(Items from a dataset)
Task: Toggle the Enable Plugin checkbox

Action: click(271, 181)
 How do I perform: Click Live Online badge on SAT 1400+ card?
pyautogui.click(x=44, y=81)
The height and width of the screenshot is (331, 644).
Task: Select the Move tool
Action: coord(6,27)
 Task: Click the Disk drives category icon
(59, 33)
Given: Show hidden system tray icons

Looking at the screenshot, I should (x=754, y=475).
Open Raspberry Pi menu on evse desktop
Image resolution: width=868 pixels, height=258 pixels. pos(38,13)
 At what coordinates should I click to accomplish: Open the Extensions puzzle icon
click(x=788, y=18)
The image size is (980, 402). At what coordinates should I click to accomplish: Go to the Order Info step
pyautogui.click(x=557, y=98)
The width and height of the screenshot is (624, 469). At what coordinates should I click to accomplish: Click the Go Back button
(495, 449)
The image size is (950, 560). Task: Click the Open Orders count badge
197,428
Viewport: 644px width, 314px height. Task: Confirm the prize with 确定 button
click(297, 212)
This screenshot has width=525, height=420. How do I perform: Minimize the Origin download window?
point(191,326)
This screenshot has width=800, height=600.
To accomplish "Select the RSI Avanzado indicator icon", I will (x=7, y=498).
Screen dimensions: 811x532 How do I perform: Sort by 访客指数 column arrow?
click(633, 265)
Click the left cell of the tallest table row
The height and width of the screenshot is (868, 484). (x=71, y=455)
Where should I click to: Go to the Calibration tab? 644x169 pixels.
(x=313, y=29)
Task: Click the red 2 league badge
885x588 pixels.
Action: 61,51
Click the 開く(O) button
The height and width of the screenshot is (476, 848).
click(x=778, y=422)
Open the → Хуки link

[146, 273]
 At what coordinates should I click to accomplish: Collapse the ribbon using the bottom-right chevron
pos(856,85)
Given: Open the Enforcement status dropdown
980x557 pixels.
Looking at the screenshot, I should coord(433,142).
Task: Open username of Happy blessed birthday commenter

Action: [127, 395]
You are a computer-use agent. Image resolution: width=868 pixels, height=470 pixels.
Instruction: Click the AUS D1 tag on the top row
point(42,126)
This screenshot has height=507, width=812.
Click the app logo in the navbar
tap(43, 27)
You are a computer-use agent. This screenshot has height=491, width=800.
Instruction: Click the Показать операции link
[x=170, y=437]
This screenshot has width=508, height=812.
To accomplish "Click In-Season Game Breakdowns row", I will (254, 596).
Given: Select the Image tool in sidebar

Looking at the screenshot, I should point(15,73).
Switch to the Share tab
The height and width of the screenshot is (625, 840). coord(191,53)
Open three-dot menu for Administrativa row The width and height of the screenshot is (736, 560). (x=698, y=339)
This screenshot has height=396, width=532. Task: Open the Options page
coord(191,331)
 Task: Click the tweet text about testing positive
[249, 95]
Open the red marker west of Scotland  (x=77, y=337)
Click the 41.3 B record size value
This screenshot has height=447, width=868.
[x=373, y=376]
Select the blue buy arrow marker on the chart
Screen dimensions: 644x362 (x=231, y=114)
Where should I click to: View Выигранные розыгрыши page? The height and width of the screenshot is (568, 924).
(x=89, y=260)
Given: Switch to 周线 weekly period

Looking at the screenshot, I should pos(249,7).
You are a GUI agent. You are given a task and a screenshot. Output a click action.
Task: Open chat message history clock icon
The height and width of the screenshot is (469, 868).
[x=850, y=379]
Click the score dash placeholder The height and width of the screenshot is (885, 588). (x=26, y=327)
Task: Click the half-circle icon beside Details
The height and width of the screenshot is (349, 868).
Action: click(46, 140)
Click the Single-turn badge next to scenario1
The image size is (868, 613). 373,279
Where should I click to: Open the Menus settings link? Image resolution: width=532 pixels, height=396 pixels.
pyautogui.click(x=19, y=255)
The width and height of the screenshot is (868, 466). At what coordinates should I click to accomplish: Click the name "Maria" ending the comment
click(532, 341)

* What you need to do *
Read through the entries, then copy every line where the string "will" is found.

* Written answer *
To accomplish "Select the RSI Avanzado indicator icon", I will (x=7, y=498).
To accomplish "Click In-Season Game Breakdowns row", I will (254, 596).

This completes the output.